[Document extract — start]
Even a hospice doctor, who cares for dying patients every day, finds it hard to bear the weight of sadness in the face of father’s death. The author writes about her own experience like she does in her diary.
The author’s father, who has worked for his whole life as a local health professional, is diagnosed with stage 4 cancer and tries to find something to laugh about while talking to his daughter on the phone. As time goes by, however, the fear of death that there will not be miracle for a cancer patient comes over him.
After chemotherapy proved ineffective, her father goes on his last trip. Seeing her sick father, who intends to drive 1,900 kilometers away from home, the author is amazed by the ability of a human being to live the present to the fullest at death’s door. An ordinary life can be great when you savor every moment with joy.
“I could waste the rest of my days, asking ‘Why me?’ but come to think of it, we all are dying from the moment we were born. But we are still alive before we actually die. So I will take it on the chin and live my life to the fullest.”
[Document extract — finish]
[Information provided — start]
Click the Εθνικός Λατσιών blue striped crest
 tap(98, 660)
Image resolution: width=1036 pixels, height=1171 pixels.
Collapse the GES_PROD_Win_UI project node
[Information provided — finish]
▶ Tasks to complete
(a) In the passage about the hospice doctor's father, how far does her father intend to drive from home on his last trip?
(b) Rewrite the passage about the hospice doctor's father starting at "Even a hospice" and ending at "comes over him.", putting "child" in place of "daughter".
(c) Write the next part of the passage about the hospice doctor's father, carrying it on from its final sentence.

▶ Exercise results
(a) 1,900 kilometers

(b)
Even a hospice doctor, who cares for dying patients every day, finds it hard to bear the weight of sadness in the face of father’s death. The author writes about her own experience like she does in her diary.
The author’s father, who has worked for his whole life as a local health professional, is diagnosed with stage 4 cancer and tries to find something to laugh about while talking to his child on the phone. As time goes by, however, the fear of death that there will not be miracle for a cancer patient comes over him.

(c)
Nevertheless, the greedy appetite of cancer cells cannot be stopped. Her dying father is beginning to be separated from the world. When her father suddenly said to her, “Always be kind to others” as if it is his will, the author bursts into tears despite her effort to contain her sadness.
After her father’s death, the author realizes that nothing is important than love in the face of death. Although morphine and other drugs are excellent at reducing pain, the key treatment in the end is human connection.
The author also writes about how she turned into hospice doctor from reporter. She frankly describes about the feelings she experienced while caring for and treating patients at a hospice as well as her father. Above all, she emphasizes that the key to treatment lies in the stories of patients rather than the state-of-the-art medical technology.